--- Texto de la página ---

Ejes imprescindibles para habitar el mundo: feminismo, ecologismo y transformación social

 En Opinión
GEMMA ALTELL ALBAJES, PSICÓLOGA SOCIAL Y FUNDADORA DE LA CONSULTORA G360

El 5 de junio fue el Día Internacional del Medio Ambiente. Quizás habrá personas que no se sientan interpeladas; ésta no es mi lucha pensarán. Me gustaría en este caso compartir una reflexión acerca de cómo debemos tener siempre presente que muchas de nuestras luchas para transformar la sociedad deben ir, necesariamente, unidas. A menudo encontramos miradas encapsuladas, pancartas con un solo nombre o división dentro del activismo o los movimientos sociales perdiendo de vista aquello que es estructural.

La transformación social hacia un mundo socialmente más justo deberá ir de la mano de una transformación también feminista y ecologista. En realidad, hablamos, en todos los casos, de poner la vida en el centro. Atender a las necesidades de las personas y del planeta siempre desde una visión política y crítica que nos permita identificar que las desigualdades sociales vienen justamente provocadas por el sistema en el que vivimos y que está dando señales desesperadas de estar llegando a su fin.

Las etiquetas muchas veces son trampas que no nos permiten identificar como operan todas las desigualdades a la vez y entender la complejidad. Es justamente esa complejidad la que a veces toma la apariencia de discrepancias profundas, por ejemplo, entre quienes luchan por la transición ecológica y quienes luchan por sostener los puestos de trabajo en las fábricas de coches-por elegir una cuestión de las múltiples que hay sobre la mesa- Esa aparente discrepancia en los argumentos demasiado a menudo no nos permite ver que es un mismo sistema el que sostiene sistemáticamente unos determinados privilegios. Las falsas dilemáticas pretenden jerarquizar problemáticas que deberían ser consideradas a la vez, como partes de un todo que plantea la necesidad de la redistribución de los recursos de forma equitativa y la garantía de los Derechos Humanos para todas las personas. Para ello es necesario identificar y nombrar todos los ejes de discriminación que operan (el género, la etnia, la orientación sexual, el capacitismo, el país o continente que habitamos, la situación económica, nuestra salud mental… y un largo etcétera). Nos educan para un mundo pensado para sobrevivir sólo haciéndote un lugar tú mismo, tu misma; es por ello que la miopía en los análisis nos dificulta ver que el problema es justamente éste: La poca conciencia de mundo, de viajar en el mismo barco.

--- Extractos de datos ---

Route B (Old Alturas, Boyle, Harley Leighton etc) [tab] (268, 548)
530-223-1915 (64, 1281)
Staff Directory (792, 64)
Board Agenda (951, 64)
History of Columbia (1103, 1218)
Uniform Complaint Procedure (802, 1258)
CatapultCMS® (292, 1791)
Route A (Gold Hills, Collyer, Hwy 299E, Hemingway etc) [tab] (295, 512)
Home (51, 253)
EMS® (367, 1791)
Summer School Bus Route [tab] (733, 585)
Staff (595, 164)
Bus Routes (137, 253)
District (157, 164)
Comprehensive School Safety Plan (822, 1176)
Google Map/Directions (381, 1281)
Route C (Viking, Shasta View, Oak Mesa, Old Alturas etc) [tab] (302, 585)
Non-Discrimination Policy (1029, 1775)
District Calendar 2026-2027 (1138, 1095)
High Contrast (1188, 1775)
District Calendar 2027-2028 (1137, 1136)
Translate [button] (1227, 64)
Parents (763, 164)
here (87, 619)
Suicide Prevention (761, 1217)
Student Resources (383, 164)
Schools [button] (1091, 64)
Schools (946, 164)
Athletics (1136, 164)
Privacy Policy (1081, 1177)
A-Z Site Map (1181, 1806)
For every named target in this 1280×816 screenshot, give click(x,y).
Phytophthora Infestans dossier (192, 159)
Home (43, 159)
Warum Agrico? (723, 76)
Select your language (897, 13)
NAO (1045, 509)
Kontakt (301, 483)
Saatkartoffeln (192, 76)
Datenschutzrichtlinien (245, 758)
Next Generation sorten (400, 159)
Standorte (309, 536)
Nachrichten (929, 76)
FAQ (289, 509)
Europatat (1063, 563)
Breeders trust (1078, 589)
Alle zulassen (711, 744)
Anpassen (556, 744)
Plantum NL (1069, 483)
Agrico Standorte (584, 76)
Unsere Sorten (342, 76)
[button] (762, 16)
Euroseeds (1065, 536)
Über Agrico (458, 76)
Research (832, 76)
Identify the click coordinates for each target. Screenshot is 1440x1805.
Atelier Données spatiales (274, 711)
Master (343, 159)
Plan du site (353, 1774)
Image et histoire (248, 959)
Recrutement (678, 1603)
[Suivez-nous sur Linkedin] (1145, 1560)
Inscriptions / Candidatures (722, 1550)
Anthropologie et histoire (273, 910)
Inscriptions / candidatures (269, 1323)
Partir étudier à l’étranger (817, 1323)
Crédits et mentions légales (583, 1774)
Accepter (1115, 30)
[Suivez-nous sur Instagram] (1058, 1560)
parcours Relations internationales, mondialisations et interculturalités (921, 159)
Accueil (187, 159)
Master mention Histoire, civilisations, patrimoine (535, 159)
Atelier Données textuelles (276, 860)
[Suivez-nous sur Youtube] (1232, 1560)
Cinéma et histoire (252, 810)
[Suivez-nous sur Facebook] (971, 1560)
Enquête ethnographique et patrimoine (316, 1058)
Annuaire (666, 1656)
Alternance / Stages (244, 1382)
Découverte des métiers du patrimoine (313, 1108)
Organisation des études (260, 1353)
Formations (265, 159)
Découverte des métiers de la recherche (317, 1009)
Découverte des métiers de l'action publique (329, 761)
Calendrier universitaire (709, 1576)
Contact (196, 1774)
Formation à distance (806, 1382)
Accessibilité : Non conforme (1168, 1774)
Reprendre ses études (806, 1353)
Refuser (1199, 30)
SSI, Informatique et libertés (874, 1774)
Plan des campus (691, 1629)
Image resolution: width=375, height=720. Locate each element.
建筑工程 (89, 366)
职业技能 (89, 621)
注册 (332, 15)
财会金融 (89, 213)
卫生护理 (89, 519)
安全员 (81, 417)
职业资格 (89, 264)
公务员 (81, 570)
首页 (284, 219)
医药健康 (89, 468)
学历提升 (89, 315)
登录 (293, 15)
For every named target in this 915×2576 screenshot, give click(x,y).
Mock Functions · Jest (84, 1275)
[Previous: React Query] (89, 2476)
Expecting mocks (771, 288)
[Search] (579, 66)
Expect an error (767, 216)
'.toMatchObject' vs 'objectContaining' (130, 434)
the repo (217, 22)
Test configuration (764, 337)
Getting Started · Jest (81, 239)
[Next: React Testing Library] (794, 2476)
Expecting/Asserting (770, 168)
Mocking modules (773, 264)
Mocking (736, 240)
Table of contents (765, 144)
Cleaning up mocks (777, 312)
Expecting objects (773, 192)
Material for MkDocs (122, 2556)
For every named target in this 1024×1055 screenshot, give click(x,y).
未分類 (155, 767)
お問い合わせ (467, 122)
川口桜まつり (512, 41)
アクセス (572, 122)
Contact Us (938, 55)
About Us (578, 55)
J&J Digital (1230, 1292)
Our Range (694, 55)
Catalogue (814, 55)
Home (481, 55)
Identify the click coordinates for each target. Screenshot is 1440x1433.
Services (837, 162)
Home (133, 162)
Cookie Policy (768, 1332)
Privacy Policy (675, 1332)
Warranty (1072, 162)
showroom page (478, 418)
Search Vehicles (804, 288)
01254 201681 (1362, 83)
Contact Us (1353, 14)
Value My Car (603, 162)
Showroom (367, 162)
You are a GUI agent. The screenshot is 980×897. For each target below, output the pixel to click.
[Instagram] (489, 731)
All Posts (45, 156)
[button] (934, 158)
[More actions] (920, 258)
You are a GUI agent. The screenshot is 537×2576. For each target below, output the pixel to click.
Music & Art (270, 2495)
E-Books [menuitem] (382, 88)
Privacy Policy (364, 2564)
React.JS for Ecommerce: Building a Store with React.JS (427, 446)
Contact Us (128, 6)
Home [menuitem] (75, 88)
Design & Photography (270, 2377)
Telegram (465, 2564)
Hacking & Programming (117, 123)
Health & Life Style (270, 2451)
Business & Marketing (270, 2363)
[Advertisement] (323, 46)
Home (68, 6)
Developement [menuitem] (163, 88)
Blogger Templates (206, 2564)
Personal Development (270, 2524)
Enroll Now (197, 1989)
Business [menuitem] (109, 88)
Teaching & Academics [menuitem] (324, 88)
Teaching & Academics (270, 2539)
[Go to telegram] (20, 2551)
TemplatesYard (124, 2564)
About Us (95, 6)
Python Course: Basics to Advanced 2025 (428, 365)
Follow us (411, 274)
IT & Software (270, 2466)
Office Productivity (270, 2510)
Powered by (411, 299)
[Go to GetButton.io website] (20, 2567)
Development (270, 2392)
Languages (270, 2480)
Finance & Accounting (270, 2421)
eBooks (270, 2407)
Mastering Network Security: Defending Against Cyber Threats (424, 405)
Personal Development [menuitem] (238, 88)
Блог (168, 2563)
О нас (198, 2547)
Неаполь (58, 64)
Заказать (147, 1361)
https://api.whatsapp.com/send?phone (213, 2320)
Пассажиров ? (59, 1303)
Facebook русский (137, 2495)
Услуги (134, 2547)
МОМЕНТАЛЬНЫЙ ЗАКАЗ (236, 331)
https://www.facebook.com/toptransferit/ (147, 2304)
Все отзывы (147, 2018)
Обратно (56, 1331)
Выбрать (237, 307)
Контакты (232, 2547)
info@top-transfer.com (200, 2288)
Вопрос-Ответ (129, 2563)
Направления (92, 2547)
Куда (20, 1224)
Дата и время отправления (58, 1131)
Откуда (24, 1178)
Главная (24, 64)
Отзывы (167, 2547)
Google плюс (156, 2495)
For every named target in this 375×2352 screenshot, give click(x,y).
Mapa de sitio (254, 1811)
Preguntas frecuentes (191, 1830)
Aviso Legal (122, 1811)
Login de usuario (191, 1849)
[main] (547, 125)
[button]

---

■ Objetivo del ejercicio
Transcribe el fragmento del texto sobre feminismo, ecologismo y transformación social que empieza en "El 5 de junio" y termina en "que es estructural.".

■ Solución de la tarea
El 5 de junio fue el Día Internacional del Medio Ambiente. Quizás habrá personas que no se sientan interpeladas; ésta no es mi lucha pensarán. Me gustaría en este caso compartir una reflexión acerca de cómo debemos tener siempre presente que muchas de nuestras luchas para transformar la sociedad deben ir, necesariamente, unidas. A menudo encontramos miradas encapsuladas, pancartas con un solo nombre o división dentro del activismo o los movimientos sociales perdiendo de vista aquello que es estructural.